=== EXCERPT PROVIDED ===
--------

Other two commands from my understanding could be run outside of chroot so them I ran outside of it with eos-sendlog

try only this one

journalctl -b -1

The boot errors are actually interesting

I tried reinstalling upgrades to the last packages,among which was xorg-server-common

After the updating though, pacman prints out “fatal library error, lookup self”

I’m going to try rebooting nonetheless, just to be certain
Upd: Yep, nothing has changed

I got it as a plain text file, but I can’t attach it here

It would be convenient with eos-sendlog, but it only works if internet is available.

Its weird that I have the internet while chrooted (because I can run pacman) but I can’t use eos-sendlog (it said smth about lacking graphics?)

Use option --no-yad with eos-sendlog.

I tried adding this option, afterwards I got prompted that “its going to public bin…etc”
I pressed Y and then:

Curl failed with code 6
Info: 0x0 failed, trying dpaste

And then it prompts again

PS: the error I was getting before adding this option is:
Authorization required, but no authorization protocol specified

(Yad:12): gtk-warning cannot open display: :0.0

curl code 6 means it cannot resolve remote host. So network is not working properly.

--------

=== PROVIDED DATA ===
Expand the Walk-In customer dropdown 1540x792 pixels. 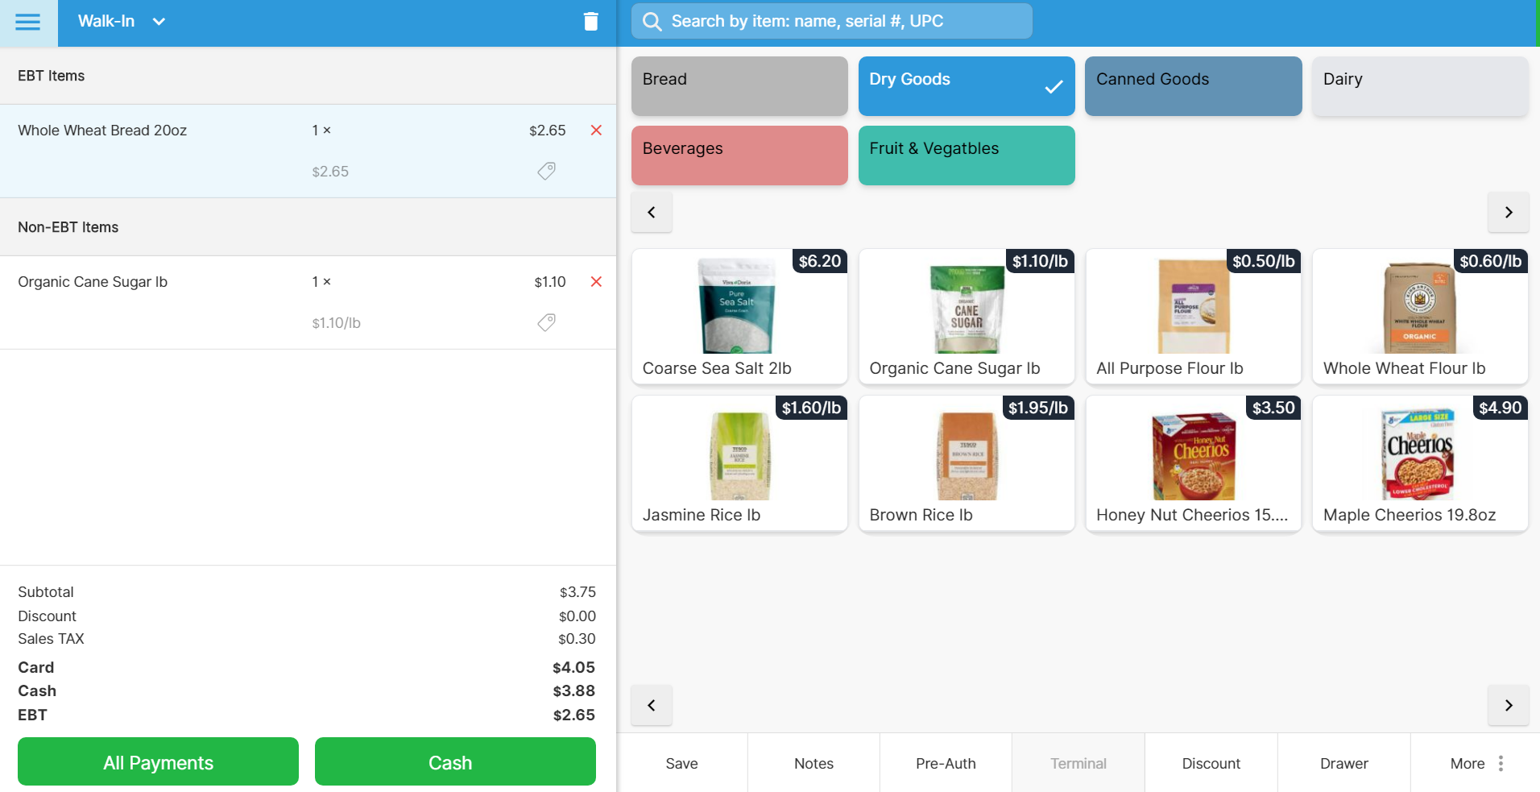159,22
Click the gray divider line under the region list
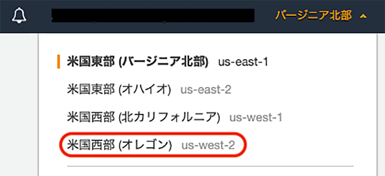This screenshot has height=176, width=385. click(210, 166)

--------

=== TASK TO COMPLETE ===
Can you pick up the forum exchange above about the chroot repair and the eos-sendlog upload failures and carry it on from its final post?

=== TASK RESULT ===
After deleting sddm, Ive managed to log in through TUI, but when trying to run startx I run into these errors:

Upd: I also tried to manually install xorg group to no avail

@manuel , @pycrk

Do you have any suggestions how should I proceed in light of the info I have on my “screenshot” above?

One idea is to backup all your personal data to an external drive, and then reinstall.
Sometimes trying to solve all hard-to-find problems will take much more time than a simple reinstall.

You also probably want to backup the list of packages you have currently installed. You can get the list e.g. like this:

pacman -Qqe > list-of-explicitly-installed-packages.txt
pacman -Qq > list-of-all-packages.txt

The first one is what you probably need, but the second one may be interesting if the first doesn’t include all you require.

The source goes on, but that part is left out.